Now lets look at bi-grams (top 10 bi-grams with most occurences):
# Data Preparation
BiGramTokenizer <- function(x) NGramTokenizer(x, Weka_control(min = 2, max = 2))
dtm_bg <- DocumentTermMatrix(cp, control = list(tokenize = BiGramTokenizer))
m_bg <- as.matrix(dtm_bg)
freq_bg <- sort(colSums(m_bg),decreasing = TRUE)
df_bg <- data.frame(word=names(freq_bg), freq=freq_bg)
df_bg_top10 <- df_bg[1:10,]
# Histogram
ggplot(df_bg_top10 ,aes(word, freq)) +
geom_bar(stat="identity", fill="lightgreen") +
theme(axis.text.x=element_text(angle=90,vjust=0.2)) +
ggtitle("Bi-Grams Frequency")
And we also try to find some frequent tri-grams (top 10 tri-grams with most occurences):
# Data Preparation
TriGramTokenizer <- function(x) NGramTokenizer(x, Weka_control(min = 3, max = 3))

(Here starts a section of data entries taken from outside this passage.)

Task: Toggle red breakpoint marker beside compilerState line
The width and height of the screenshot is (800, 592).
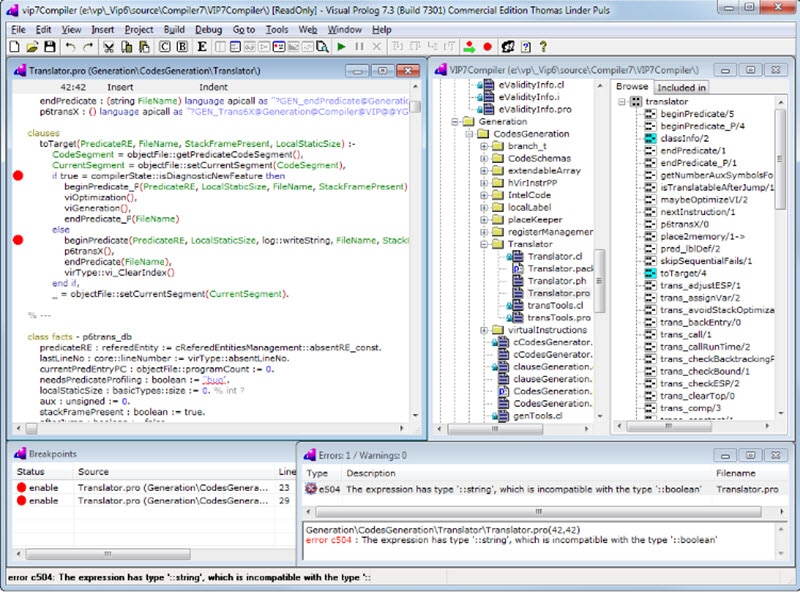Action: pos(18,176)
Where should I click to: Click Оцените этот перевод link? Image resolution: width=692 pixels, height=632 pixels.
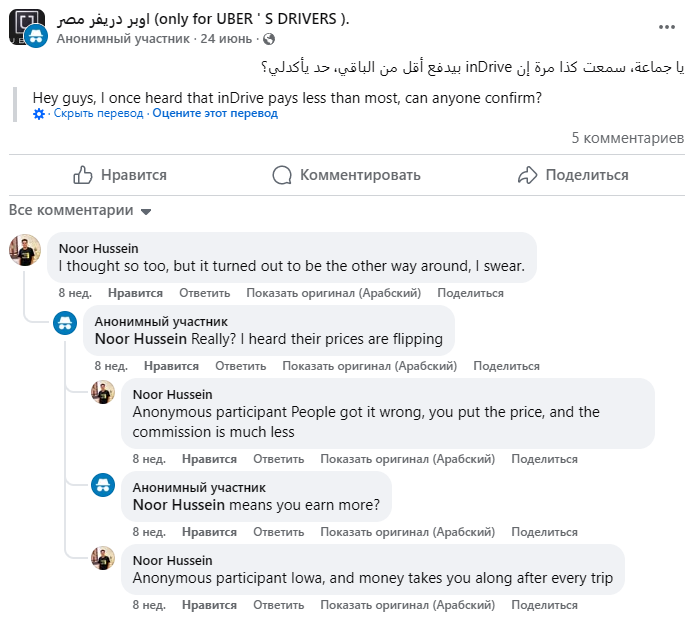tap(215, 113)
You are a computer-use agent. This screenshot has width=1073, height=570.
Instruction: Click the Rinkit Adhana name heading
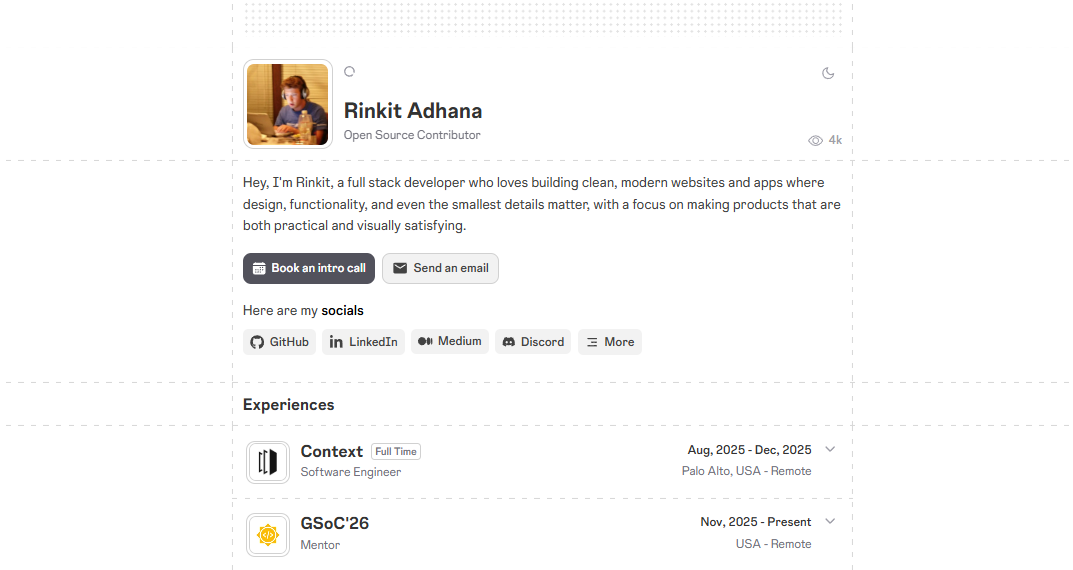pyautogui.click(x=413, y=110)
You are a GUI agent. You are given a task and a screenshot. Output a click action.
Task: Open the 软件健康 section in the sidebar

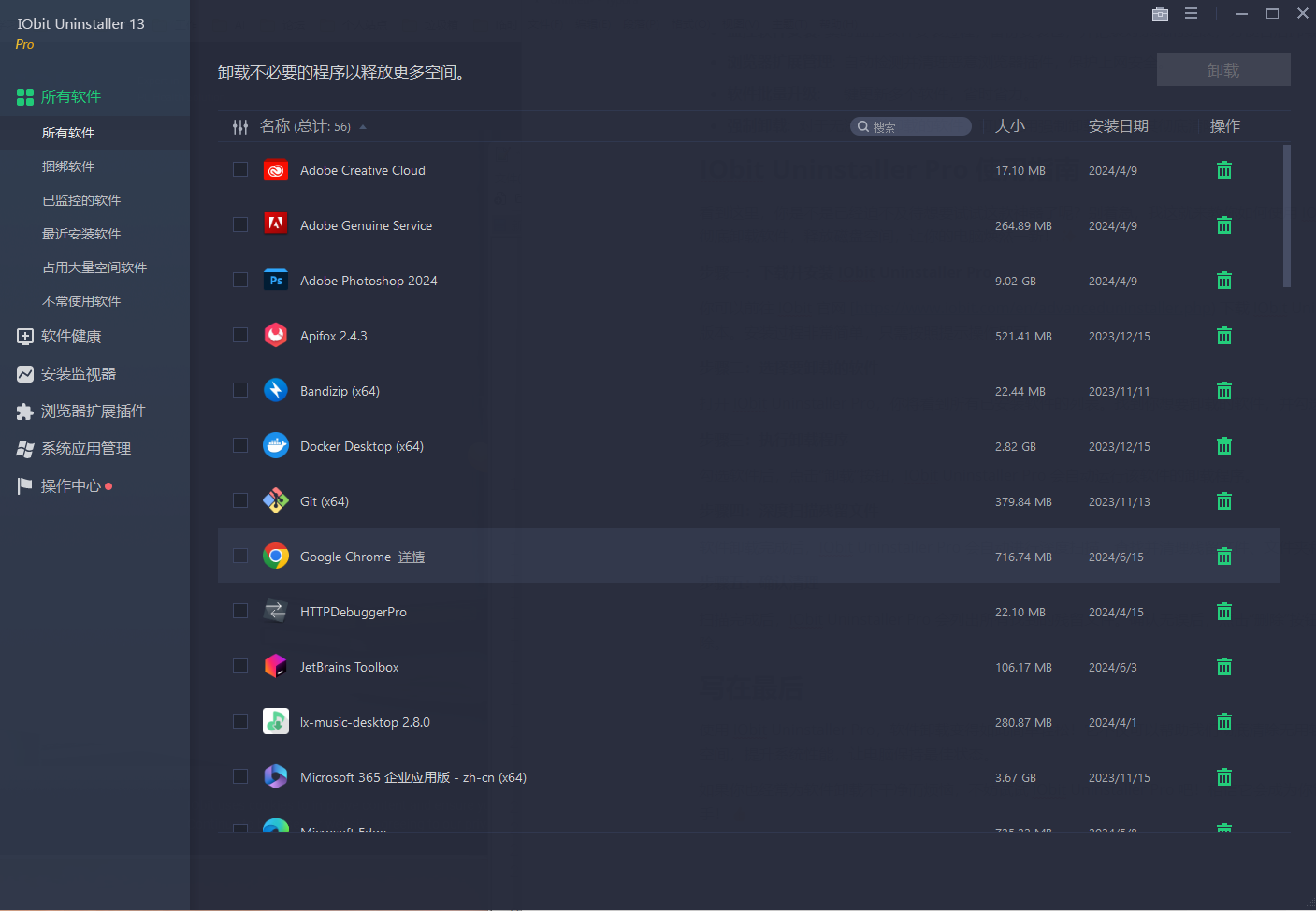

dtm_tg <- DocumentTermMatrix(cp, control = list(tokenize = TriGramTokenizer))
m_tg <- as.matrix(dtm_tg)
freq_tg <- sort(colSums(m_tg),decreasing = TRUE)
df_tg <- data.frame(word=names(freq_tg), freq=freq_tg)
df_tg_top10 <- df_tg[1:10,]
# Histogram
ggplot(df_tg_top10 ,aes(word, freq)) +
geom_bar(stat="identity", fill="cyan") +
theme(axis.text.x=element_text(angle=90,vjust=0.2)) +
ggtitle("Tri-Grams Frequency")
We analysed the corpora dataset. The file sizes are around 200 MegaBytes (MBs) per file.
We find that the english blogs and news parts consist of about 1 million items each. Twitter file consist of over 2 million items.
Finally we find most common words with some light preprocessing of these three individual files (striping puctuation, normalizing capitalization and stemming). Most common are: “one”, “will”, “said” and “time.” We also made a workcloud of most common words.
Most common bi-grams (two words occuring together) are : “last year”, “new york” and “year ago”. And most common tri-grams (three words occuring together) are : “caprera hotel venic”, “hotel venic italy” and “italy lake holiday”.